======== EXERCISE DATA ========

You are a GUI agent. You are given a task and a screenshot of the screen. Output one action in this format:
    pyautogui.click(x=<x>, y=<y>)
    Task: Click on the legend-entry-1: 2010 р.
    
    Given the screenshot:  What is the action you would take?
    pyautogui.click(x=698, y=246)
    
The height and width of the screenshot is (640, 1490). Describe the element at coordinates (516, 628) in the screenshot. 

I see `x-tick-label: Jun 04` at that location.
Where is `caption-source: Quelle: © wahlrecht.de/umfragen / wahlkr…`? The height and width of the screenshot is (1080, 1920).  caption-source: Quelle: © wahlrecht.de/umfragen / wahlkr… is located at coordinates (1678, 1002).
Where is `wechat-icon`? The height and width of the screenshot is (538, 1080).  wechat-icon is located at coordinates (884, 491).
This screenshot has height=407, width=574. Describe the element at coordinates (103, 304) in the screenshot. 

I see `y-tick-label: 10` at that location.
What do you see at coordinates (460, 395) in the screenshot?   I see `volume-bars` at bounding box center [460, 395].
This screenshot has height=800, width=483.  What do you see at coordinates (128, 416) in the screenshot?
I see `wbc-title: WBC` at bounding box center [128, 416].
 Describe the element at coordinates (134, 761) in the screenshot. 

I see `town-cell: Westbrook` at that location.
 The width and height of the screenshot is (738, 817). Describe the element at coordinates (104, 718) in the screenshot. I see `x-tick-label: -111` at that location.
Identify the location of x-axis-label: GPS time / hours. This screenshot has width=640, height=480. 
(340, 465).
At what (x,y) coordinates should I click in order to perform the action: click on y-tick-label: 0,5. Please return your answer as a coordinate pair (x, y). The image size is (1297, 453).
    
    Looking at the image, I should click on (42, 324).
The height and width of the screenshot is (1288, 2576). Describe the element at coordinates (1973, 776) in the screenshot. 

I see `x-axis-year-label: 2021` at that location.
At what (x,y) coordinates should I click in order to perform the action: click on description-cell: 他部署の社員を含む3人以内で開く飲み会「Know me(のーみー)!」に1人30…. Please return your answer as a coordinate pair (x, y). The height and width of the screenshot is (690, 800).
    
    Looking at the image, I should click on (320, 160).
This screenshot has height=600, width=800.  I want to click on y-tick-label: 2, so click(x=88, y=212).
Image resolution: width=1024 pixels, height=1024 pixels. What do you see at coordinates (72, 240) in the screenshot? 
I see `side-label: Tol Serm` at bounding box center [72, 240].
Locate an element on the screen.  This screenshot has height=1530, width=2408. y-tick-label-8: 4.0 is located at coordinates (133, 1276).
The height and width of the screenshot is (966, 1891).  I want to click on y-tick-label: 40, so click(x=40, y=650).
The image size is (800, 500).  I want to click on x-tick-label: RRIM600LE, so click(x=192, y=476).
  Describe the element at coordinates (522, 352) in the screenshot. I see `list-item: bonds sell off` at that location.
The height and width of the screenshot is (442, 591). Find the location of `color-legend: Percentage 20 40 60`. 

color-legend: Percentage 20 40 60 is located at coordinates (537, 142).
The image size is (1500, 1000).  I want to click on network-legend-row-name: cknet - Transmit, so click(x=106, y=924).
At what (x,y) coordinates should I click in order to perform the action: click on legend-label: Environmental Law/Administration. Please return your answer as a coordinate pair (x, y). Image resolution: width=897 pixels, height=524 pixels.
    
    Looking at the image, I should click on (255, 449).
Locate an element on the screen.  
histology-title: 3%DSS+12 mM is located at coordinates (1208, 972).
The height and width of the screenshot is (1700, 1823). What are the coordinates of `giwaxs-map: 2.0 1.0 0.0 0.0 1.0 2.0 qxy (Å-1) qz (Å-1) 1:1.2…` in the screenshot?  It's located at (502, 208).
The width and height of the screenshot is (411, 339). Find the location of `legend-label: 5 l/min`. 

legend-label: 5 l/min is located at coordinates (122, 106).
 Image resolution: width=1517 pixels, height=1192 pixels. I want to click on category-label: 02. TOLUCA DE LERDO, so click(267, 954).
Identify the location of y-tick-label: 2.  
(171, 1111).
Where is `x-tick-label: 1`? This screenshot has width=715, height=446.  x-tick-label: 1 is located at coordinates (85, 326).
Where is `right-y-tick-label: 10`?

========

**ASSIGNMENT**
Write out the material above word for word, beginning at the line that has "The image size is (800, 500)." and stopping after the line that has "The height and width of the screenshot is (1700, 1823).".

**ANSWER SPACE**
The image size is (800, 500).  I want to click on x-tick-label: RRIM600LE, so click(x=192, y=476).
  Describe the element at coordinates (522, 352) in the screenshot. I see `list-item: bonds sell off` at that location.
The height and width of the screenshot is (442, 591). Find the location of `color-legend: Percentage 20 40 60`. 

color-legend: Percentage 20 40 60 is located at coordinates (537, 142).
The image size is (1500, 1000).  I want to click on network-legend-row-name: cknet - Transmit, so click(x=106, y=924).
At what (x,y) coordinates should I click in order to perform the action: click on legend-label: Environmental Law/Administration. Please return your answer as a coordinate pair (x, y). Image resolution: width=897 pixels, height=524 pixels.
    
    Looking at the image, I should click on (255, 449).
Locate an element on the screen.  
histology-title: 3%DSS+12 mM is located at coordinates (1208, 972).
The height and width of the screenshot is (1700, 1823). What are the coordinates of `giwaxs-map: 2.0 1.0 0.0 0.0 1.0 2.0 qxy (Å-1) qz (Å-1) 1:1.2…` in the screenshot?  It's located at (502, 208).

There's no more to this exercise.